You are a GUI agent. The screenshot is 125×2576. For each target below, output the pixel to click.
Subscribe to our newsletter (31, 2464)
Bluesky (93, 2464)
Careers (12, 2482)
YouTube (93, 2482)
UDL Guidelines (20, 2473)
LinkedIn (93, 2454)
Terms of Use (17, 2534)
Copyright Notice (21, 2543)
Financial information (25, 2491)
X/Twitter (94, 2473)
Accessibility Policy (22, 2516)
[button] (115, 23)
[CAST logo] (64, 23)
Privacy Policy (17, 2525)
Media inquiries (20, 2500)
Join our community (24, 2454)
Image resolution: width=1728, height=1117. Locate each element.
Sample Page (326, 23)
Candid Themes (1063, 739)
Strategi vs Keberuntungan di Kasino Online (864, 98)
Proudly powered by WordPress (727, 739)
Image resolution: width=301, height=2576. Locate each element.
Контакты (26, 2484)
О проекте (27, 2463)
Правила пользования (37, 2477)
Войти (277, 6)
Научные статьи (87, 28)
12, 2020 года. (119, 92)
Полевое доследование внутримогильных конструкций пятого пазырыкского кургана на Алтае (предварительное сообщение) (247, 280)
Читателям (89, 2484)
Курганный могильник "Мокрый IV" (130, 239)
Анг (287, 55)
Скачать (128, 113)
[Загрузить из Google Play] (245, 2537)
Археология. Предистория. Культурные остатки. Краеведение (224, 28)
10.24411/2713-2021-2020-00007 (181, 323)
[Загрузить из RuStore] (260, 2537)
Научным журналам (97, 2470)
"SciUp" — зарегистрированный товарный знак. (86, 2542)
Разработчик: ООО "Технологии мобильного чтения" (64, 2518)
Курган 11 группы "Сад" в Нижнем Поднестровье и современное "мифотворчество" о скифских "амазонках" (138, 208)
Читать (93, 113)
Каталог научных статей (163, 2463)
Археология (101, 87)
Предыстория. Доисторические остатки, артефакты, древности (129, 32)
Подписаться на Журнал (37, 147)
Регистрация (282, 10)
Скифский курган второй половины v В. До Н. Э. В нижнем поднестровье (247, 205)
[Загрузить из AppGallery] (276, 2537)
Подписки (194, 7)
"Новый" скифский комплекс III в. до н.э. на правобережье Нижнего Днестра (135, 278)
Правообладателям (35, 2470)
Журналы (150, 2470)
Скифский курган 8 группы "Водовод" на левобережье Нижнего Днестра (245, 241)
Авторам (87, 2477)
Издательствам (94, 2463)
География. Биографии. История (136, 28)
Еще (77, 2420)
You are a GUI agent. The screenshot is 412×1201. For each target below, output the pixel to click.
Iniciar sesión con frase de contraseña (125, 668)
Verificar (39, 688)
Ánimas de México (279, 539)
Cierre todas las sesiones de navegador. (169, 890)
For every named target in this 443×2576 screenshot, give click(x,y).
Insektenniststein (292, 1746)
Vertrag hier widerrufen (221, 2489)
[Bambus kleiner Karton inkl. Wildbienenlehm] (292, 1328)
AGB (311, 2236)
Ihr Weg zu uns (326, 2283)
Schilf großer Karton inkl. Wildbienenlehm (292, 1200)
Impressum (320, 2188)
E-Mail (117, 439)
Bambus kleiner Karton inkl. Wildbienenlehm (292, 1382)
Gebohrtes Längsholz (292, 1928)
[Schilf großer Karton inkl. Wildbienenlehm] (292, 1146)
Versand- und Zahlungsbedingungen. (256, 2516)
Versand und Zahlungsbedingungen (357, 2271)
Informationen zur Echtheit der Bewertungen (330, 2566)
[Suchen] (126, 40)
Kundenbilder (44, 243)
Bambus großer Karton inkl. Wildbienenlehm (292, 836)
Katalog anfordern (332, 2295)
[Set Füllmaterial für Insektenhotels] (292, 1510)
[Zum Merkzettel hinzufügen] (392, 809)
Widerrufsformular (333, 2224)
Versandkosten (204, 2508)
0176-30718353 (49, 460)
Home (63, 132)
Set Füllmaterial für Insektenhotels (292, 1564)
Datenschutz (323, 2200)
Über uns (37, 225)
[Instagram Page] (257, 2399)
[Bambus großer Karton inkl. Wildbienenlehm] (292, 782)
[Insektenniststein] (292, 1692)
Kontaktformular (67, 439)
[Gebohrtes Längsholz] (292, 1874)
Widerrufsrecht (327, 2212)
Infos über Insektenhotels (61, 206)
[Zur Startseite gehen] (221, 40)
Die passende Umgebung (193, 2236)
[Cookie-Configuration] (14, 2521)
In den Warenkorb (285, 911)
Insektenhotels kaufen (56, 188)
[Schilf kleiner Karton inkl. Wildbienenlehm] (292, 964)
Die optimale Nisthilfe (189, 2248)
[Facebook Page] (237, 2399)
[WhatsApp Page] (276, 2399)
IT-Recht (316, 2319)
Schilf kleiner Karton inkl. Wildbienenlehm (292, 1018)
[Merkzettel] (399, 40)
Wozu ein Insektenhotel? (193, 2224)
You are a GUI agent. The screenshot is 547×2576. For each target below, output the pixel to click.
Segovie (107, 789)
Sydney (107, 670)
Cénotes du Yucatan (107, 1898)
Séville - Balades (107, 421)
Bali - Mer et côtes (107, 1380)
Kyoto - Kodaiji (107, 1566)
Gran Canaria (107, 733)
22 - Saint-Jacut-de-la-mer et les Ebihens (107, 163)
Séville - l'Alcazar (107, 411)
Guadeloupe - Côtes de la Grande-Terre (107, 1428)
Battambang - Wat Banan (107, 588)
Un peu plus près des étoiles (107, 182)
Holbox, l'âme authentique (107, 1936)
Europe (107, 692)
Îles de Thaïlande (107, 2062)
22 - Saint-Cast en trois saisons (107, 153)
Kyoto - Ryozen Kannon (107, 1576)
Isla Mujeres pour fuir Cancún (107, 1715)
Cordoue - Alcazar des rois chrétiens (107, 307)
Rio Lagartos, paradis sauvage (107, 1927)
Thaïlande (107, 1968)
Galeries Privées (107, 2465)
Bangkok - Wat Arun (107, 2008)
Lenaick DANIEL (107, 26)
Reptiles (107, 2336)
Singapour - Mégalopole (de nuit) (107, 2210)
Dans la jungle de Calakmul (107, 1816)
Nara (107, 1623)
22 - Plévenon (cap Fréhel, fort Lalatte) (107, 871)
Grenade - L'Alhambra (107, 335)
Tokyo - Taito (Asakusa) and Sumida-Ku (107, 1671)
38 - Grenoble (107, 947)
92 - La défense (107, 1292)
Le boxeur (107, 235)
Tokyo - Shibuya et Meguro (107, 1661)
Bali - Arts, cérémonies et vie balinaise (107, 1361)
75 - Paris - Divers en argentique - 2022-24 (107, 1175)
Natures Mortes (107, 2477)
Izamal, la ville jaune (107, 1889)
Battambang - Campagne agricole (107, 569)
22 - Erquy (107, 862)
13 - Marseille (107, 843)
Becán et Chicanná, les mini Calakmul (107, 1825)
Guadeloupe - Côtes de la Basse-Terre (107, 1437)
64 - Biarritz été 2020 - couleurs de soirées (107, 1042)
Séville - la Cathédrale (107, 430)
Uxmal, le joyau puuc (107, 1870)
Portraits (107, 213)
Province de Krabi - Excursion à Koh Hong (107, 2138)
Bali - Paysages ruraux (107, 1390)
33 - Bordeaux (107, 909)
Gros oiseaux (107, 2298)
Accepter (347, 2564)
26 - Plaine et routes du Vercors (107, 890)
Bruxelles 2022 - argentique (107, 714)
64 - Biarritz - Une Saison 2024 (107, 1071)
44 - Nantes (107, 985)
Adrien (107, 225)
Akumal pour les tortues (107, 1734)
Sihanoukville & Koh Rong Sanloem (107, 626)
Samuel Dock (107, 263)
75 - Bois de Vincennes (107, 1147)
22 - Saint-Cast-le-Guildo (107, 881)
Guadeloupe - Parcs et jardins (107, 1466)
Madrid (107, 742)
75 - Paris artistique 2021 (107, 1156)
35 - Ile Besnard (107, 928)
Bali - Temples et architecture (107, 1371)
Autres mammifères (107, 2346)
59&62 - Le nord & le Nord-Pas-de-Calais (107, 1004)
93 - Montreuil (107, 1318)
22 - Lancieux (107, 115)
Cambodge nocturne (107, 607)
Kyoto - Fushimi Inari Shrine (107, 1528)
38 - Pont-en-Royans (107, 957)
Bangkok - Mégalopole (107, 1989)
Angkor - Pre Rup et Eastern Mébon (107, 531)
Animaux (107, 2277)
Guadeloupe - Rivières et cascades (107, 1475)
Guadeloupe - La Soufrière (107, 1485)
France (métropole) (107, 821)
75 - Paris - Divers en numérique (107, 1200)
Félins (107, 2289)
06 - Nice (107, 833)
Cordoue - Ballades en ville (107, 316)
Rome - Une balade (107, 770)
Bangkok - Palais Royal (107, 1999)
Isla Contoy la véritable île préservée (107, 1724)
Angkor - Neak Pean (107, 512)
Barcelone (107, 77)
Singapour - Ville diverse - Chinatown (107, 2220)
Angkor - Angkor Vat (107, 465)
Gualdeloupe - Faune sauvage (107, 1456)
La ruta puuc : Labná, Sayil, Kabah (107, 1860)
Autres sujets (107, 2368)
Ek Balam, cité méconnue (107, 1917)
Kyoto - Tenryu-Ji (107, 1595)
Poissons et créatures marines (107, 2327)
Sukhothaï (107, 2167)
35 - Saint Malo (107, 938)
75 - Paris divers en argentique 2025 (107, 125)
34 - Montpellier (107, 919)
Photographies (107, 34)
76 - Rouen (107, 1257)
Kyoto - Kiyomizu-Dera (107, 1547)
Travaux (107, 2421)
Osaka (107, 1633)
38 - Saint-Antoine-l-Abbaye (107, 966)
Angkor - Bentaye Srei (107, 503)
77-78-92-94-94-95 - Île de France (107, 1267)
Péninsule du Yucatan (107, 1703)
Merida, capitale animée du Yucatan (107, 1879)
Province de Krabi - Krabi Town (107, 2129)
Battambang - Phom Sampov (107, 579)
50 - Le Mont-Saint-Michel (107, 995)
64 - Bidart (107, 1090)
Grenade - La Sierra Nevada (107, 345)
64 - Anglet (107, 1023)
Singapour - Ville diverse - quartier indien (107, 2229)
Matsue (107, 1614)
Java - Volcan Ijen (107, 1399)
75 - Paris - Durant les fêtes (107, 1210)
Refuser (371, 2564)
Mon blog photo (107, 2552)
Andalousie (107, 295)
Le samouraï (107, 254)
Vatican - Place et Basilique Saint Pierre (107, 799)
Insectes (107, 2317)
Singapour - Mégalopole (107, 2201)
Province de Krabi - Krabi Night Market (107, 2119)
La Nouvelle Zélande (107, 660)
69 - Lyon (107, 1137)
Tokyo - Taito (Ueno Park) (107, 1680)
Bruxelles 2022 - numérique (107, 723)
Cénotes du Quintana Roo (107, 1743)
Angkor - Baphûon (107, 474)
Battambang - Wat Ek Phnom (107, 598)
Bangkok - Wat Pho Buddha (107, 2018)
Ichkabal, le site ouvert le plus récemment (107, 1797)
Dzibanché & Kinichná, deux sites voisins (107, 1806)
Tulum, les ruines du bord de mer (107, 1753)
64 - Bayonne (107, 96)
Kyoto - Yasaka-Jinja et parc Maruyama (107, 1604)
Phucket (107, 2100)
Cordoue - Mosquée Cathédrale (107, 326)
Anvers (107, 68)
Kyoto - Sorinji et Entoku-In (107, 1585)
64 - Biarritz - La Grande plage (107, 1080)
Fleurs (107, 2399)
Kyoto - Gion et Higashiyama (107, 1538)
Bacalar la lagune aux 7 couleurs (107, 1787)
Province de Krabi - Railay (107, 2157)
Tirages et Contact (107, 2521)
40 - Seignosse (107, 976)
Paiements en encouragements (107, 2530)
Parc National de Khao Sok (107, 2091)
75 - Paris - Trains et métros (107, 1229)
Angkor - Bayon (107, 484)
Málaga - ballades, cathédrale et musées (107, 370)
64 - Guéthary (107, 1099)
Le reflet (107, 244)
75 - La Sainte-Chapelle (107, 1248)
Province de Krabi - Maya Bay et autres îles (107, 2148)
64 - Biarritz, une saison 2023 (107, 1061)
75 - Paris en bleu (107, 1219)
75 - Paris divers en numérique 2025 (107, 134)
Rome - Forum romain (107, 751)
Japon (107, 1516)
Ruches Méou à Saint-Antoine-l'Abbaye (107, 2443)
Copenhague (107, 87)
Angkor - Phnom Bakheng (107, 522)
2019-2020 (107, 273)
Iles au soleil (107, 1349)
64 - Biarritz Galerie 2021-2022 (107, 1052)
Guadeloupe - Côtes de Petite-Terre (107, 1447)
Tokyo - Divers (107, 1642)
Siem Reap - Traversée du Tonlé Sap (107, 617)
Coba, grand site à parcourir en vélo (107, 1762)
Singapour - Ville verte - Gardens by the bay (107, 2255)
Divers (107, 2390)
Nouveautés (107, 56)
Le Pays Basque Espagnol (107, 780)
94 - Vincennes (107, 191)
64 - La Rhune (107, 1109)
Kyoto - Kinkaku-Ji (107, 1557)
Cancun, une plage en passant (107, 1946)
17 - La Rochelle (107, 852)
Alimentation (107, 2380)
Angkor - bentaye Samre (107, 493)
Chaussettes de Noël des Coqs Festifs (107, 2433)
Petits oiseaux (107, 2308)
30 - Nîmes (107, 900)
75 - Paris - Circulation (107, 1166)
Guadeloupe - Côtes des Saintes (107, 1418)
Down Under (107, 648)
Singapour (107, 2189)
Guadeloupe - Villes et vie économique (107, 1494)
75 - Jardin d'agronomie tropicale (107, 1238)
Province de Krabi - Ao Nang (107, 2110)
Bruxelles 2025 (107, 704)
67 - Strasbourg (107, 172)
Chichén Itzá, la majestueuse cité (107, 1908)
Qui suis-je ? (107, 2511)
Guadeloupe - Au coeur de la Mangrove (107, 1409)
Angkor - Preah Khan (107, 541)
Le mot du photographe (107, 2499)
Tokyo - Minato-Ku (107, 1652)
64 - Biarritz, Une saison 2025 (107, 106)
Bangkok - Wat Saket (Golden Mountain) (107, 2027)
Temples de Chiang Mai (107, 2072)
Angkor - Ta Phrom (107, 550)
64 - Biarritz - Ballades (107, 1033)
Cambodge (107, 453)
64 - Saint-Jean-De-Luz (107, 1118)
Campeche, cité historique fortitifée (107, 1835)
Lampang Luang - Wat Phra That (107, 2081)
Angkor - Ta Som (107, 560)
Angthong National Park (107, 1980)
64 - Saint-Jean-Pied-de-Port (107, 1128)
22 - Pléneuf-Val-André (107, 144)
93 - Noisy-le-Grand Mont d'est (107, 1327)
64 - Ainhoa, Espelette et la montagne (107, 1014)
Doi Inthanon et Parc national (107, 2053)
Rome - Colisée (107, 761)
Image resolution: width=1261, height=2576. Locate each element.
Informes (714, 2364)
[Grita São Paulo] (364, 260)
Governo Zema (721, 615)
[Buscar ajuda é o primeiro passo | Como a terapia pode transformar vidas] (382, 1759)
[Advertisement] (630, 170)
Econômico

:::

Scan the records for the word "width". Copy each line where it turns up.

Image resolution: width=1728, height=1117. Locate each element.
Image resolution: width=301, height=2576. Locate each element.
Image resolution: width=1261, height=2576. Locate each element.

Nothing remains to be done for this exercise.